Calibrating quantum gates up to 52 qubits in a superconducting processor

Abstract

Benchmarking large-scale quantum gates, typically involving multiple native two-qubit and single-qubit gates, is crucial in quantum computing. Global fidelity, encompassing information about inter-gate correlations, offers a comprehensive metric for evaluating and optimizing gate performance, unlike the fidelities of individual local native gates. In this work, utilizing the character-average benchmarking protocol implementable in a shallow circuit, we successfully benchmark gate fidelities up to 52 qubits.
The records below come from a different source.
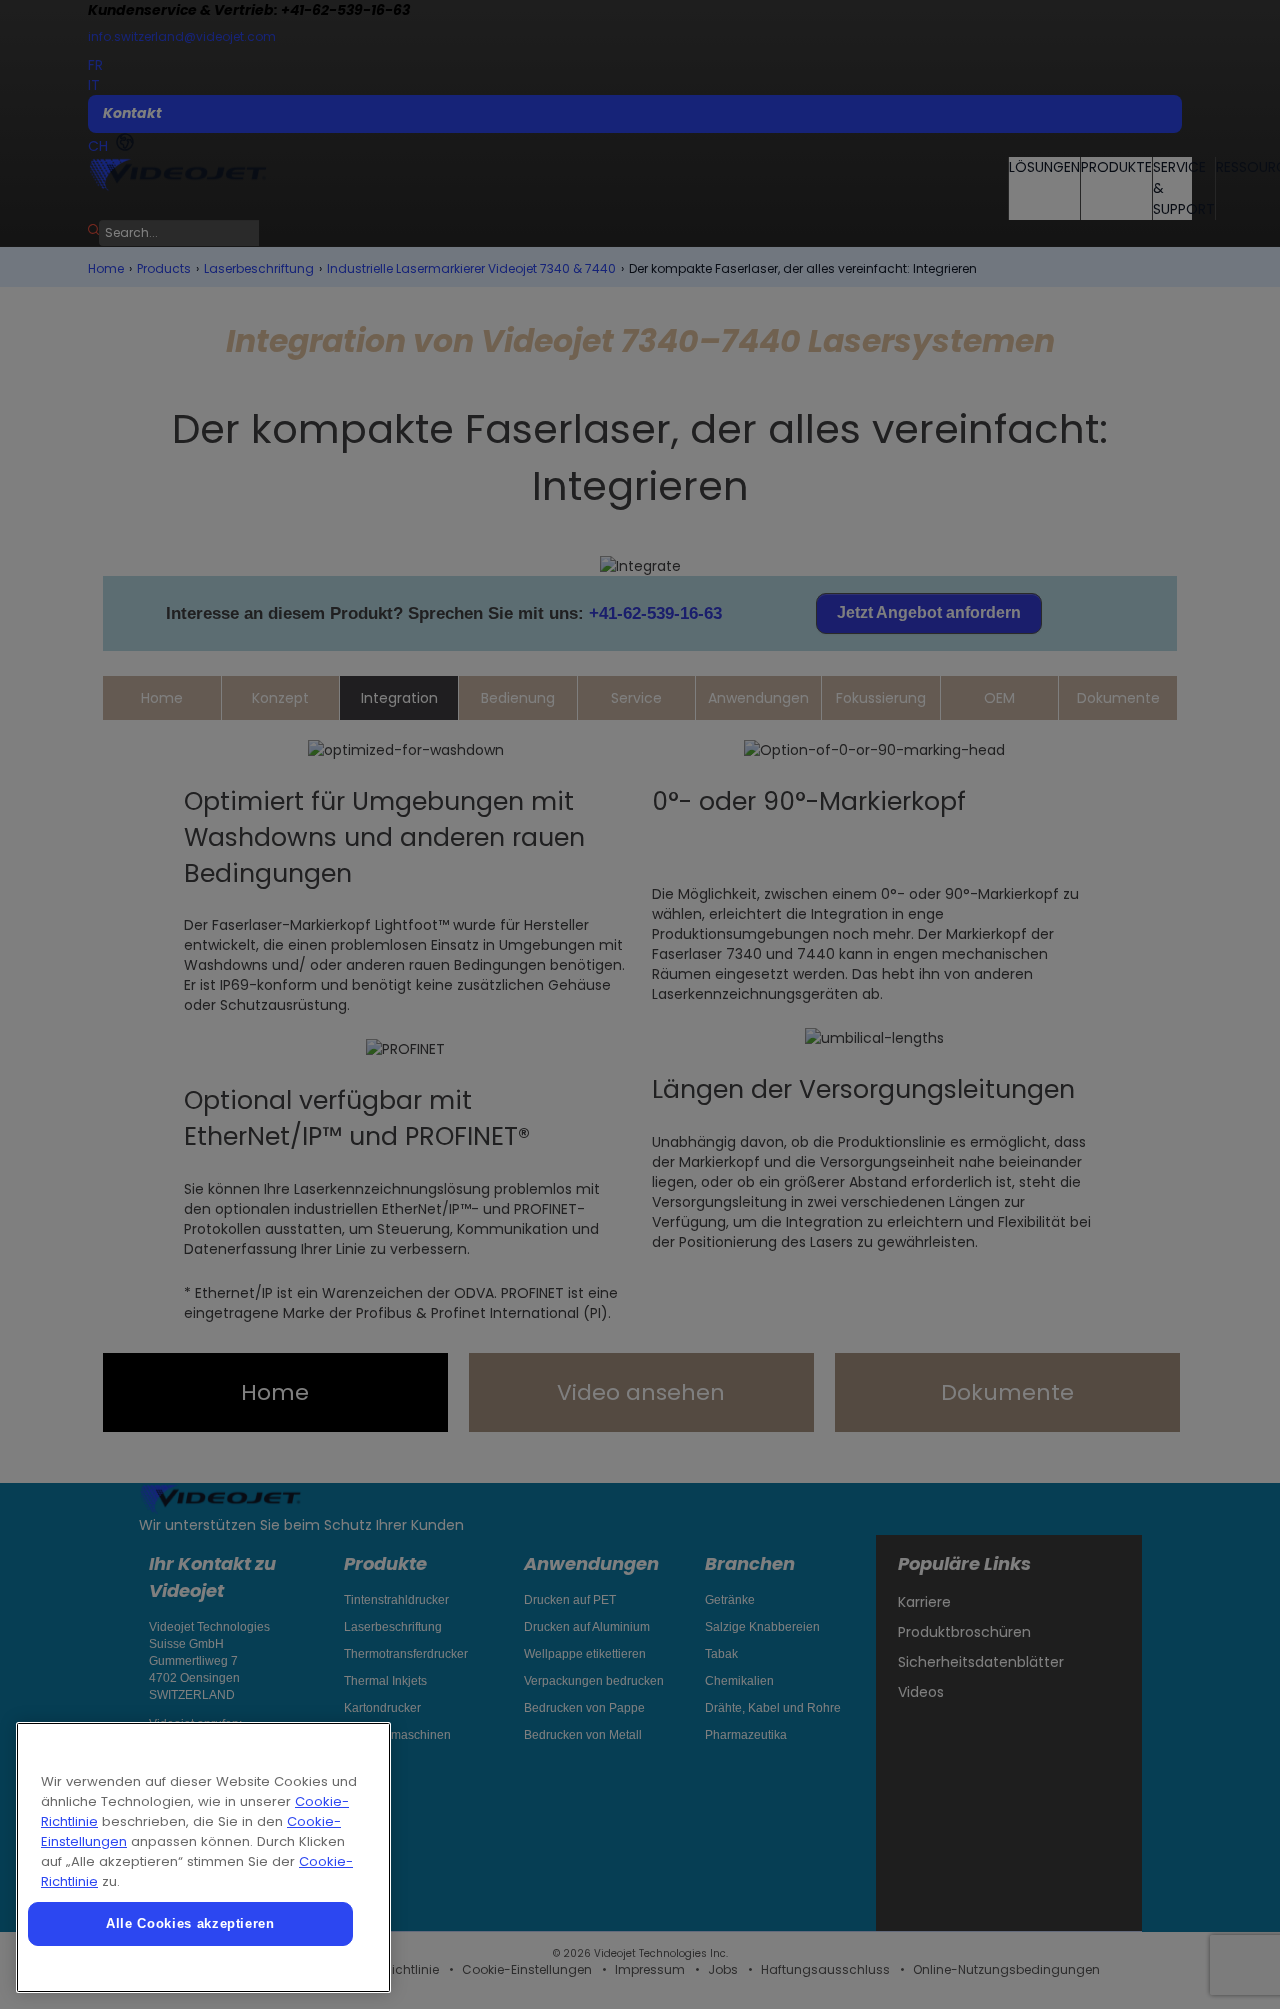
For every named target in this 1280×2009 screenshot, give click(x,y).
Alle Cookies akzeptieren (190, 1923)
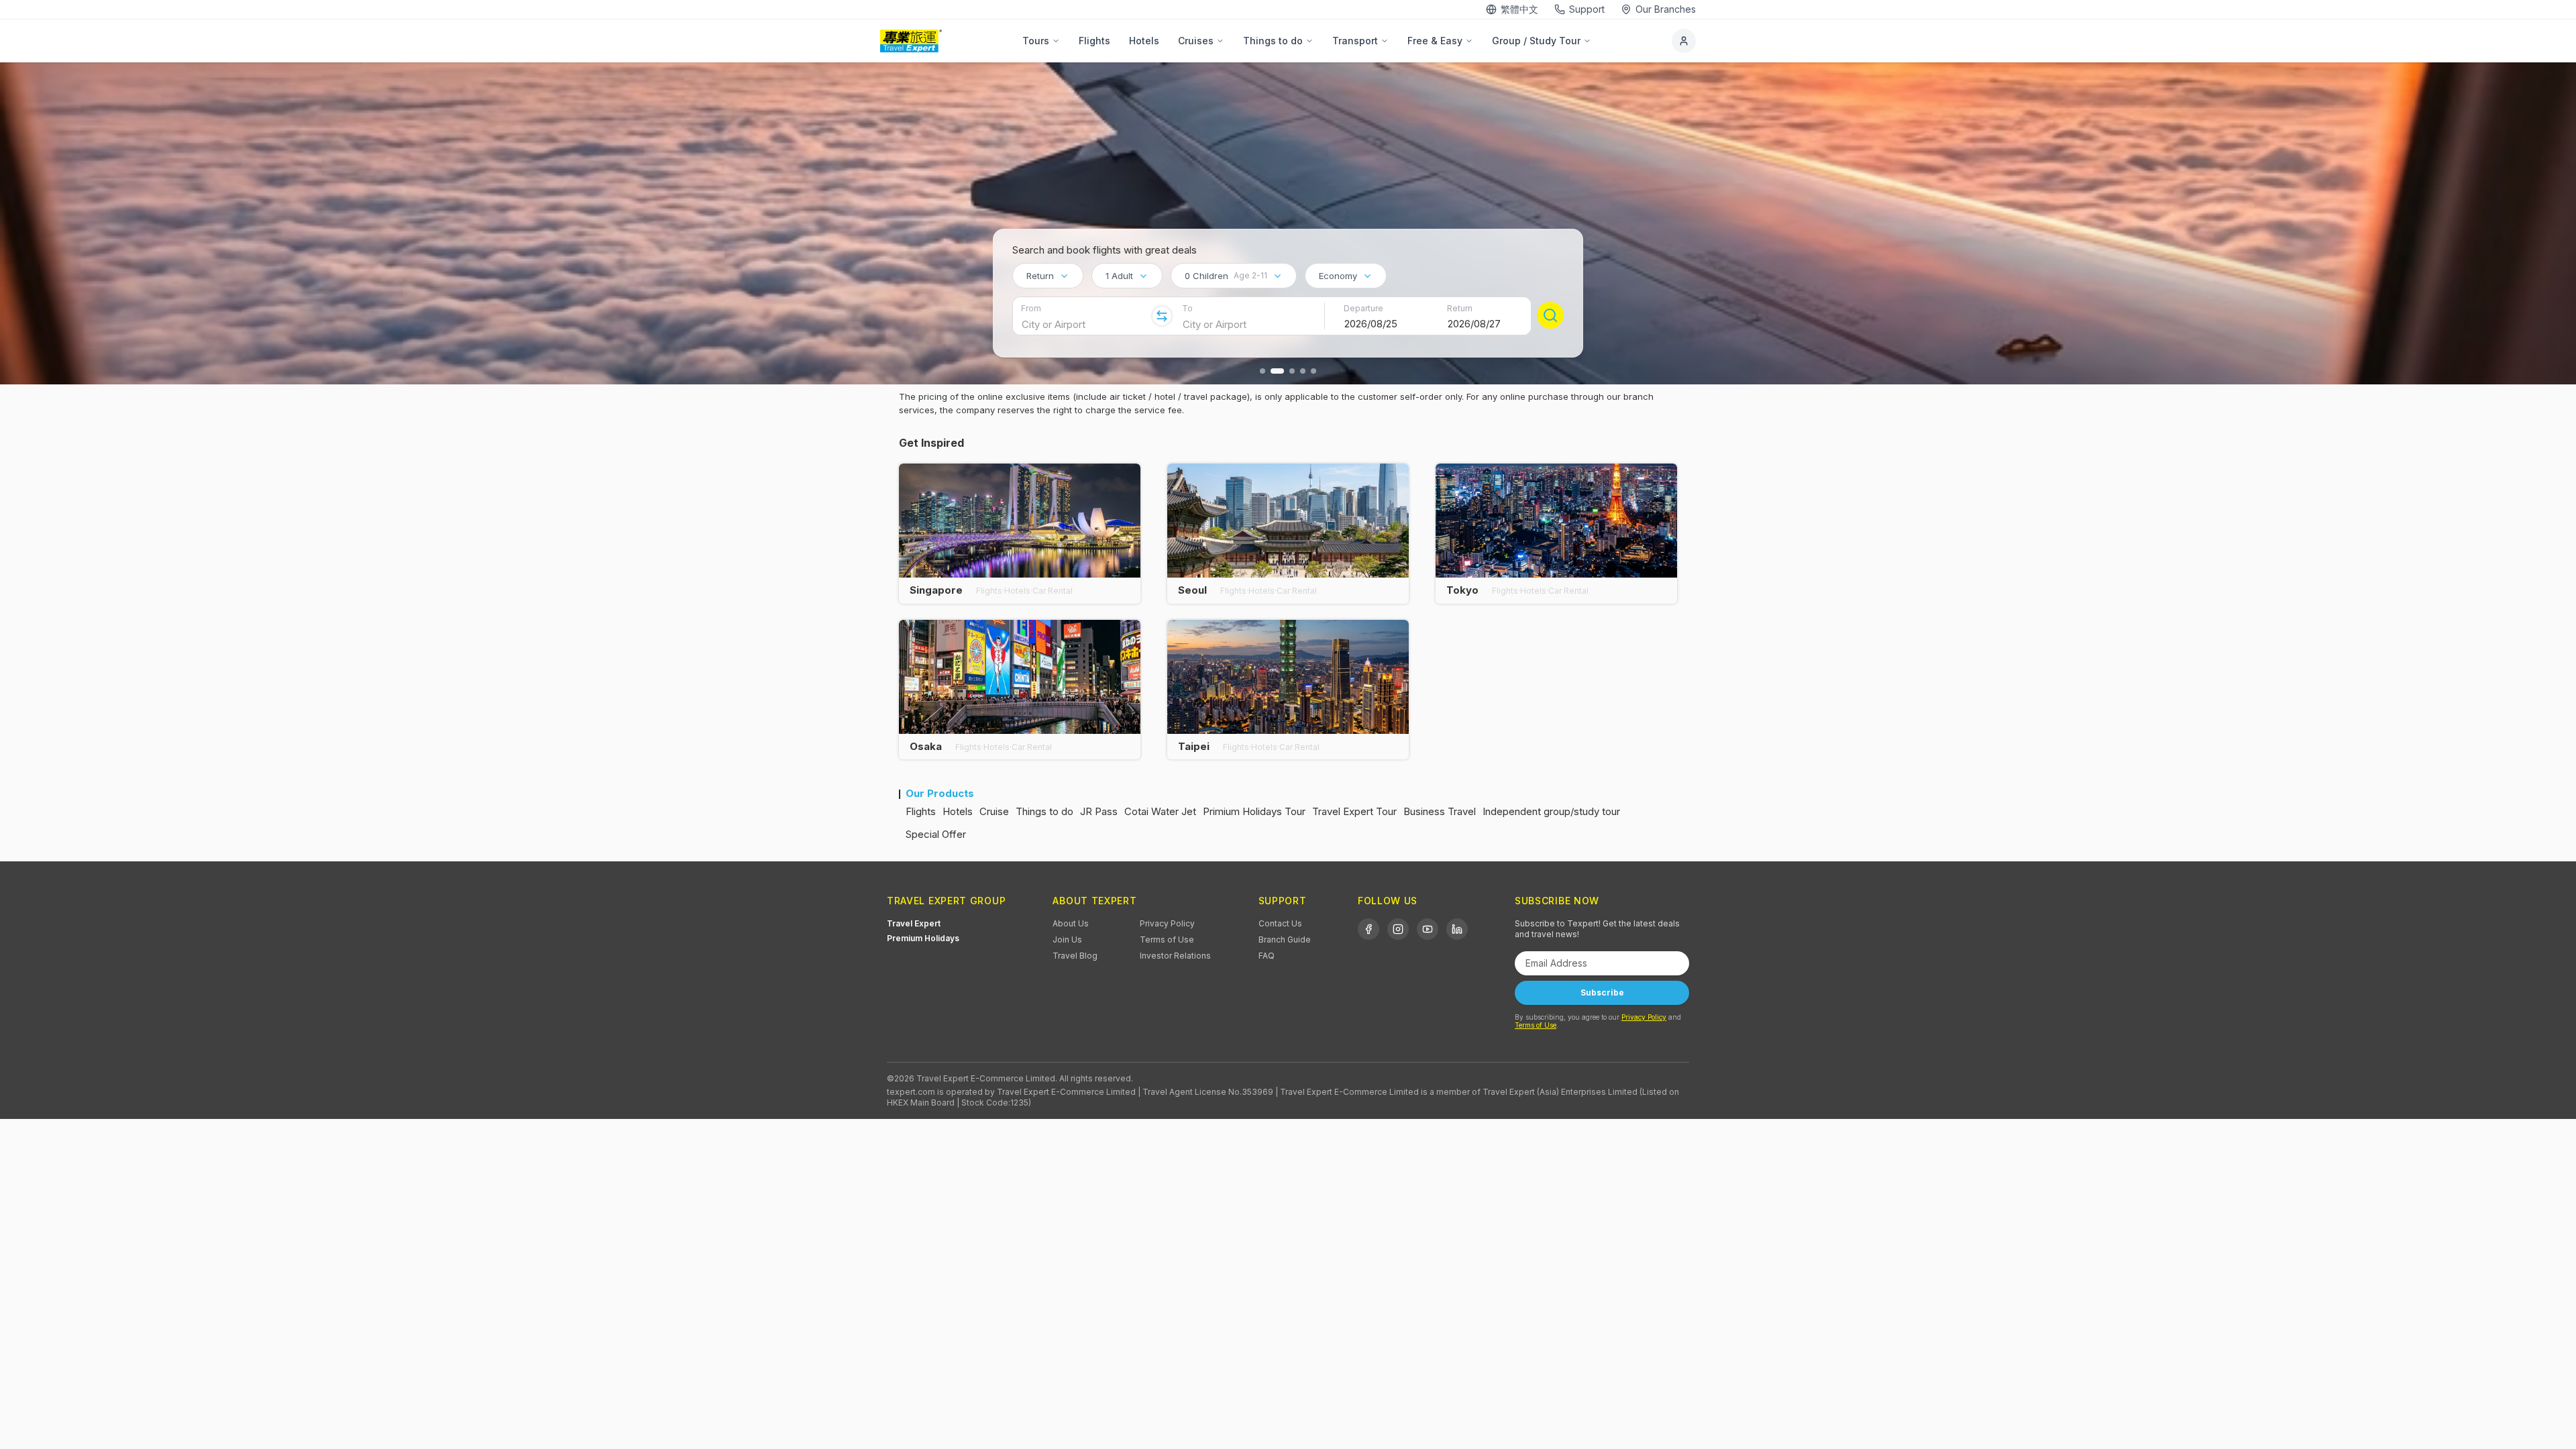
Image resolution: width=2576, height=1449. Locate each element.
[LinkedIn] (1457, 929)
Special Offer (936, 834)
Notably, we achieved a fidelity of 63.09% ± 0.23% for a 44-qubit parallel CZ gate. Utilizing the global fidelity of the parallel CZ gate, we explore the correlations among local CZ gates by introducing an inter-gate correlation metric, enabling one to simultaneously quantify crosstalk error when benchmarking gate fidelity. Finally, we apply our methods in gate optimization. By leveraging global fidelity for optimization, we enhance the fidelity of a 6-qubit parallel CZ gate from 87.65% to 92.04% and decrease the gate correlation from 3.53% to 3.22%, compared to local gate fidelity-based optimization. The experimental results align well with our established composite noise model, incorporating depolarizing and ZZ-coupling noises, and provide valuable insight into further study and mitigation of correlated noise.